▶ [Work to complete]:
A) In the text about Holcim Australia, condense the paragraph beginning "Other significant achievements of the Penrith Lakes Scheme" into a short bulleted list of the achievements it names.
B) Reproduce word for word the part of the text about Holcim Australia between "Holcim Australia, one" and "sustainable business practices.", inclusive.
C) Pick up the text about Holcim Australia after its final sentence and write the next part.

Holcim Australia, one of the world’s most respected suppliers of concrete, aggregates (crushed stone, sand and gravel) and cement, has acknowledged that it must meet, if not exceed, increasing expectations and demands about sustainable business practices.

concrete Holcim has operated in Australia since 1901 under many familiar brands and recently expanded its presence in Australia after acquiring CEMEX’s Australian operations. Holcim recognises its important role in minimising the impact of its activities on the environment.

When extracting aggregates and sand, Holcim progressively restores the environment of the quarry before finalising the rehabilitation after quarrying has finished. One of the best-known examples is the Sydney Olympic rowing course for the 2000 Olympic games, created by the Penrith Lakes Development Corporation of which Holcim is a major shareholder.

What is concrete?

In its simplest form, concrete is a mixture of cement, aggregates (rock and/or sand) and water. The cement and water react in a chemical process known as hydration, binding the other ingredients together as the compound hardens. The resulting rock-like mass is concrete.

Other significant achievements of the Penrith Lakes Scheme are the planting of more than 40,000 native trees, the successful introduction of native fish, the restoration of heritage buildings, and the construction of an environmental education centre and an Aboriginal cultural centre.

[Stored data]

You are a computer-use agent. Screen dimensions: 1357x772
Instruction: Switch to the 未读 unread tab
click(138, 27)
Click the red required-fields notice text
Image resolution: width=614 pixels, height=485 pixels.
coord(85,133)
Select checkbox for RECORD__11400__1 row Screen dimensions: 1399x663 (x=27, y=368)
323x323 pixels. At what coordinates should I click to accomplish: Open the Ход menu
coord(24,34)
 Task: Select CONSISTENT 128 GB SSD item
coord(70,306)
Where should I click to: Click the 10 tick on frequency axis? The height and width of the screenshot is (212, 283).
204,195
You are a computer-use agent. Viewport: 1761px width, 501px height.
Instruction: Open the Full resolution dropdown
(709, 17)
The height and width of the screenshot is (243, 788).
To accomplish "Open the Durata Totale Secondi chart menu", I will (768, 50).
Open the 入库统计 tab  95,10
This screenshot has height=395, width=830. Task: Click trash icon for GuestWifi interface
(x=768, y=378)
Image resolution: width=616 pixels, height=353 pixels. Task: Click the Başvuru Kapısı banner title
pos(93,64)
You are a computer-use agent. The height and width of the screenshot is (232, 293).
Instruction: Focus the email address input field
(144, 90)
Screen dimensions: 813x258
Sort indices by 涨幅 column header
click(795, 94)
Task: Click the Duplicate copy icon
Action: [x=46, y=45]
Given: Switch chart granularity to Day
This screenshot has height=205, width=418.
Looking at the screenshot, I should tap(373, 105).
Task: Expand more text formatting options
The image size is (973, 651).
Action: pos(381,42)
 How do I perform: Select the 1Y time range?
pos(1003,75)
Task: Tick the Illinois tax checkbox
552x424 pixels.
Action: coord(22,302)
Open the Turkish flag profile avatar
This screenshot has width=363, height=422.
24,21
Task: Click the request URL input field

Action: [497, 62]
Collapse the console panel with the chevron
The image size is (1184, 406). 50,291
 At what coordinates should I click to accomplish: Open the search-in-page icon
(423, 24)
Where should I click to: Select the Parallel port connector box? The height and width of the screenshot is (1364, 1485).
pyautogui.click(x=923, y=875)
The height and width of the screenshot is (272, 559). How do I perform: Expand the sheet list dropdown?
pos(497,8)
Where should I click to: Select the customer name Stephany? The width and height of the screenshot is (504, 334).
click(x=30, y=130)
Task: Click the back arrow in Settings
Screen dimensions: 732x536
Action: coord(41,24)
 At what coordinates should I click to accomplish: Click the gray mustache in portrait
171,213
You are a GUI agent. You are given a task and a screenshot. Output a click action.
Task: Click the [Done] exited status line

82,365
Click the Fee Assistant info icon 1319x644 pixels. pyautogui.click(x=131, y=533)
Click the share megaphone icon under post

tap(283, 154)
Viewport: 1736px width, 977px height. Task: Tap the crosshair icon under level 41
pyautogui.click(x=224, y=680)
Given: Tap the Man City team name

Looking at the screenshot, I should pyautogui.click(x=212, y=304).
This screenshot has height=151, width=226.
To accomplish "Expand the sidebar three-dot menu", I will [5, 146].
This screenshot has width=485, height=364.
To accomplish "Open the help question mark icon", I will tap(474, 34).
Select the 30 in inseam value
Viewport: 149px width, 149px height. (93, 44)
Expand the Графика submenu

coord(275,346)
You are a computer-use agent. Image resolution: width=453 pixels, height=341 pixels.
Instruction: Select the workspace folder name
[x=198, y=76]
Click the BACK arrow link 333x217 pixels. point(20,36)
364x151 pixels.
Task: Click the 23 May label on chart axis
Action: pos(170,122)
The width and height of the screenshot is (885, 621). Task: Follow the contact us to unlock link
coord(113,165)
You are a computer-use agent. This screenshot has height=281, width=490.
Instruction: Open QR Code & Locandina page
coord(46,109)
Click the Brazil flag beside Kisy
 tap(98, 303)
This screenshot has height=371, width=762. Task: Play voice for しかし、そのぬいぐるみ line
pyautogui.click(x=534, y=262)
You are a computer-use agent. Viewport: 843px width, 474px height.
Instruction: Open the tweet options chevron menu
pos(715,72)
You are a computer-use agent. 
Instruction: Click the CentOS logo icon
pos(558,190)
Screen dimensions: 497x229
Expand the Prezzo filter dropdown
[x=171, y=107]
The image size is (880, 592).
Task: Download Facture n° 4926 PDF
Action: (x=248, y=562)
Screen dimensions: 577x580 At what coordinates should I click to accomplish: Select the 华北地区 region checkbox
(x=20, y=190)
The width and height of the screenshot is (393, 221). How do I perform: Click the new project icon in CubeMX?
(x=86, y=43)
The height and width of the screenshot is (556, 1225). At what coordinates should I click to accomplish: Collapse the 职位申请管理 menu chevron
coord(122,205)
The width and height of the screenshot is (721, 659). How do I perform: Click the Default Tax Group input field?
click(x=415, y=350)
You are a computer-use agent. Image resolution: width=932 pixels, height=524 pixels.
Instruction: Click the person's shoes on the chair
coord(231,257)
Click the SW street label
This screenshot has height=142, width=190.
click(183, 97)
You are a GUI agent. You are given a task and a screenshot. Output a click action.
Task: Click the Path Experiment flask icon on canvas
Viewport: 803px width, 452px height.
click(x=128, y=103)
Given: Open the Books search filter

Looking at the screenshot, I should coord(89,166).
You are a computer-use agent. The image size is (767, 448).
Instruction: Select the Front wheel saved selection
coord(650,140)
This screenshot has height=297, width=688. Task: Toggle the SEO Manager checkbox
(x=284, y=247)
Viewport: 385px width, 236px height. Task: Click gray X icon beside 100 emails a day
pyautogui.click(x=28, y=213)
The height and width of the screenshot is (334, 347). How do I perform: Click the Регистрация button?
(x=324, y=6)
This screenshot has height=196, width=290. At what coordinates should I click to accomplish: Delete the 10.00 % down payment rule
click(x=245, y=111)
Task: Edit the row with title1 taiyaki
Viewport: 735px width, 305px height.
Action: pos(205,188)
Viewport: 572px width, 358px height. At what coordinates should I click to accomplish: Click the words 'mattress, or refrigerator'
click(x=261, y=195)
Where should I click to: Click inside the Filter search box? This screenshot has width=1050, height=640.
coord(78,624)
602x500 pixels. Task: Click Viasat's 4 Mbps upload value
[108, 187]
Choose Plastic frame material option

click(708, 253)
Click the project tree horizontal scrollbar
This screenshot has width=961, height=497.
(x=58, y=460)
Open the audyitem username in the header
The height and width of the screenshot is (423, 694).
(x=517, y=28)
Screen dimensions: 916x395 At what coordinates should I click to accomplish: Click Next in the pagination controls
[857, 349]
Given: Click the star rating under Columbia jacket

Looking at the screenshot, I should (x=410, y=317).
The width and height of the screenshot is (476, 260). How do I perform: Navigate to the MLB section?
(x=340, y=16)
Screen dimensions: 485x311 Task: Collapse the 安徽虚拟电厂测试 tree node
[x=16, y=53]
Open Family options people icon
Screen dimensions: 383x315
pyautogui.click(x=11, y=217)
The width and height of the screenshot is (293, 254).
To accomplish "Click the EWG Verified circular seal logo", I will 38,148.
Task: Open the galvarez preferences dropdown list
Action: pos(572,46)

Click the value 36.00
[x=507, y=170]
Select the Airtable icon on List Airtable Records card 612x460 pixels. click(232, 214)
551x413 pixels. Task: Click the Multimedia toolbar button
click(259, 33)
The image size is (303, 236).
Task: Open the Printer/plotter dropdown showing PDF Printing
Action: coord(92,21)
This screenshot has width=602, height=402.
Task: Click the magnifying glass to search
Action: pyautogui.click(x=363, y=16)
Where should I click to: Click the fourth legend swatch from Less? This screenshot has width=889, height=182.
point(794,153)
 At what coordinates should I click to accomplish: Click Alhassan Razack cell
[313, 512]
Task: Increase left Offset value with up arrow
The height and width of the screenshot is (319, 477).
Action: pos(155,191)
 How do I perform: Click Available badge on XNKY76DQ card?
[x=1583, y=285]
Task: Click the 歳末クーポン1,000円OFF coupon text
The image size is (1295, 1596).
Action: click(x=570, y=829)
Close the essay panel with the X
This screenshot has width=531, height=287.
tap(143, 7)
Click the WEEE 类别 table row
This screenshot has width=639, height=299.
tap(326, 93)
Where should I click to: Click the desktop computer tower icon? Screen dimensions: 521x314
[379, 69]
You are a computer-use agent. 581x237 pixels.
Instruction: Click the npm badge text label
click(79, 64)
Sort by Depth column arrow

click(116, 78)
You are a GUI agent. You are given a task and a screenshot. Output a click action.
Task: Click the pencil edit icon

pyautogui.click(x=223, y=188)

▶ [Answers for the tasks]:
A)
Achievements of the Penrith Lakes Scheme:
- More than 40,000 native trees planted
- Native fish successfully introduced
- Heritage buildings restored
- An environmental education centre built
- An Aboriginal cultural centre built

B)
Holcim Australia, one of the world’s most respected suppliers of concrete, aggregates (crushed stone, sand and gravel) and cement, has acknowledged that it must meet, if not exceed, increasing expectations and demands about sustainable business practices.

C)
Throughout its quarrying and manufacturing activities, Holcim Australia has rigorous management systems in place to minimise the possibility of impacts. For four consecutive years (2005-2008), the Dow Jones Sustainability Indexes (DJSI) acknowledged Holcim as having the best sustainability performance in the building materials industry.

Holcim’s range of standard concretes designed for residential applications, low-rise buildings, paving and driveways, are backed by tight quality control that brings a guarantee of strength and workability, as well as a long life.

Energy-efficient concrete

Concrete is a sustainable building material that is durable, low-maintenance, aesthetic, strong and cost-effective. The thermal mass of concrete can be harnessed in design to contribute to the energy efficiency of a building, making it cooler in summer and warmer in winter.

According to the peak industry body Cement Concrete & Aggregates Australia (CCAA), concrete makes a significant contribution to sustainability through its various properties and in its applications.

  • Concrete is fire-resistant, flood resilient, termite-resistant, robust and strong.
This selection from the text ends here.